You wearily pull your 40-footer and toad into one of your favorite parks. All you want is to set the stabilizers down at that wonderful site on the pond you reserved eight months ago. But there’s a problem.
You forgot to pay a site-lock fee, and now you’ll be spending the weekend wedged between the swimming pool and the bike rental shack.
How did something like this happen? Simple. Campgrounds are crowded. Demand for those perfect sites – or any site, really – has never been higher. Campground owners are struggling to fit the proverbial 10 pounds of … stuff … into a 5-pound sack.
The advent of the site-lock fee
RV manufacturers continue to crow about their record production numbers. They topped 600,000 units in 2021 and expect to blow right past that record in 2022. Here’s another fact for you: Most of those RVs are huge.
Many campgrounds, on the other hand, are faced with a mixed-bag inventory of long sites, short sites, pull-through sites, and back-in sites with all sorts of amenities and power offerings. Some are lovely getaways on the aforementioned golden pond. And some are the back-of-the-park variety, complete with a stunning view of the green waste pile and campground shop.
Consider this scenario. A family goes online to book a spot for their 15-foot tent trailer. They select a campground’s last long 80-foot pull-through for the weekend. The next guy on the park’s website is driving a 40-foot-long mansion, but the only site left for the weekend is a 30-foot back-in spot.
In the past at most parks, the campground owner would be free to move the tent trailer folks to the smaller site and grant the motorhome access to the larger site. Likely, the move was executed by a sophisticated automated system designed to maximize the use of a park’s inventory. It didn’t really matter that the tent trailer folks really wanted that big site they had reserved, perhaps because they were traveling as part of a group.
If the tent camper folks had the option of accepting a site-lock fee and paying a bit more to guarantee that site, the campground’s booking system now knows it doesn’t have the option of moving the tent camper for the 80-foot site to make room for someone else.
Get used to site locks
While far from universal, site-lock fees are becoming more common on campgrounds throughout the U.S.
For example, about 170 of Kampgrounds of America’s 520 parks use a feature it calls “Select My Site,” according to Andy Metroka, KOA’s Senior Vice President of Information Services. Metroka said Select My Site has had a high campground adoption rate for such a new feature.
KOA isn’t alone. Almost all of the plethora of camping reservation systems in the market offer campground owners some sort of site-lock feature.
Yet campground owners are a bit torn when it comes to adding the site guarantee feature to their reservation systems.

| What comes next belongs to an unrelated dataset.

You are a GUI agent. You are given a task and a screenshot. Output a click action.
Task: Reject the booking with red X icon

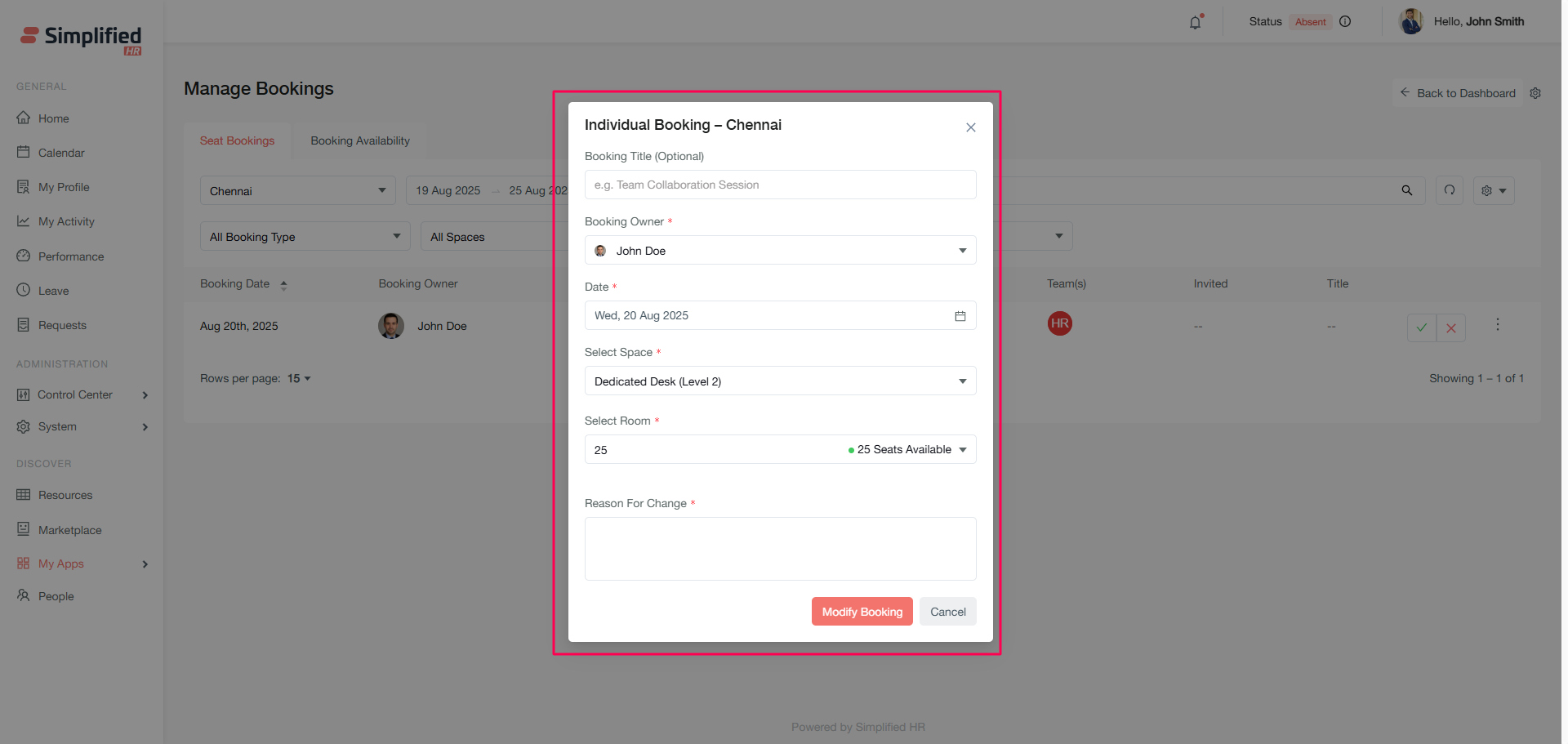point(1450,327)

On one hand, you have owners who see site locks as a revenue generation tool, just another part of the reservation transaction. In exchange for the loss of flexibility to move campers from site to site to accommodate the maximum number of reservations, the campground gets paid a premium. The campground is compensated for its loss of flexibility and the camper gets a guarantee of the site they really want.

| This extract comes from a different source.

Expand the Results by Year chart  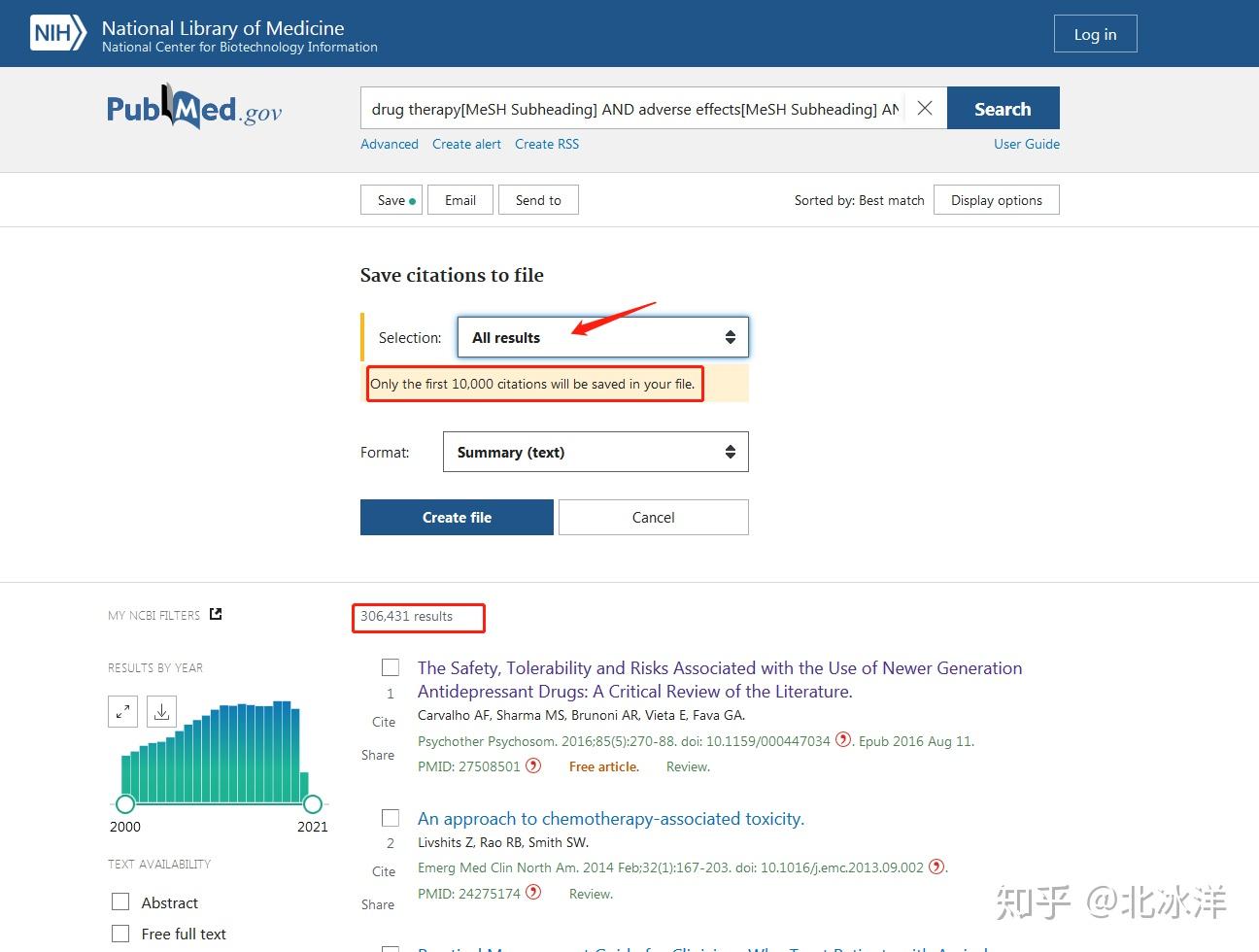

Campgrounds who have adopted lock fees such as KOA’s Select My Site feature are finding that many guests are more than willing to pay the premium.
On the other hand, there are still owners out there who reject site-lock fees because they either don’t want to “nickel and dime” campers when making reservations, or they don’t want to lose the ability to move campers to maximize their parks.
Remember, it’s optional
The site-lock fee option is here to stay. More campgrounds will be adopting it as site demand climbs and empty sites – even midweek – vanish.
It’s important to remember that any site-lock fee is simply an option offered to campers, not a requirement. If it doesn’t matter where on a park you camp – as long as you fit – don’t click the site lock box.
But if you really, really want that special spot and don’t want to take any chances, then make the click.